Thanks, Q.I never said the site was not for anyone. What I do find is that stay at home mothers much more so than working women seem to get their feelings hurt much more easily just by being presented with examples of women who work, earn a lot, have lovely families and love it. Why? If you're happy at home why does seeing that most women work whilst having babies make you feel bad?

Certainly women are free to put across their views as to what they think is best and right and I don't feel offended when women say my five babies suffered or aren't properly bonded because I worked or got divorced or didn't spank them or whatever someone's personal view point is.

IN a sense the whole thread concept and the last one that got full was incredibly sexist - that a woman should rely on a man's money and complain his earnings aren't enough. The answer presumably is go out and earn more if you need more but don't rely on a man to earn the money.

SheikYerbouti · 08/11/2008 15:54

"An awful lot of women fought very hard and long to get the right to work, own property, vote etc and we just need to be a bit careful most women don't drop out of work. If they do employers will stop wanting to employ your daughters if they know 90% of women stop work etc. It's not exactly a novel point invented by me. I do think there's a moral and political duty on women to work and anyway most work so it's a bit of a non-point and not the subject of the thread."

Yes. Marvellous.

So are you going to pay for my childcare so I can work FT?

No, thought not.

So I shall carry on doing my shitty-no-prospects job a while longer because it's all I can do, because I would prefer to bring my children up myself rather than have them "looked after" by a disinterested 16 year old on minimum wage.
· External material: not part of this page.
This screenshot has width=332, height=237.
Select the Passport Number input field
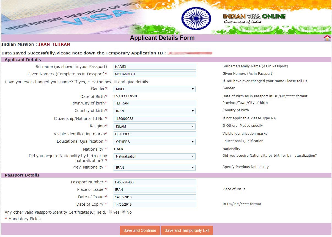coord(155,182)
policywonk · 08/11/2008 15:54

Have any of you ever considered simply not reading Xenia's posts? I made the change several months ago and my blood pressure is now back to normal.

needmorecoffee · 08/11/2008 15:58

course I read Xenia's posts, they are too hilarious not too. So 1970's uber-feminist.

Judy1234 · 08/11/2008 16:00

Good idea. No one is obliged to read. I did work at a loss. We both paid more than 50% of our salary in the early days when my now 24 year old was a baby but that was in a job where I expected to earn more in due course. Sometimes the sacrifice or just getting 6 hours sleep a night whilst you study or write your novel or keep up with the 3 jobs is the only way to that better life if money is important. To the original poster it obviously is.

Another answer to her is £65k is a huge lot more than what many people manage on and that she should become less materialist, go to church more, drink tap water like I do, enjoy walks and the library an things that cost nothing and then she'd find £65k okay.

policywonk · 08/11/2008 16:01

Och, she's not what I would call a feminist. Feminists don't excoriate women for making informed lifestyle choices with which they're perfectly happy. Feminists don't regard child-rearing as work for drooling idiots.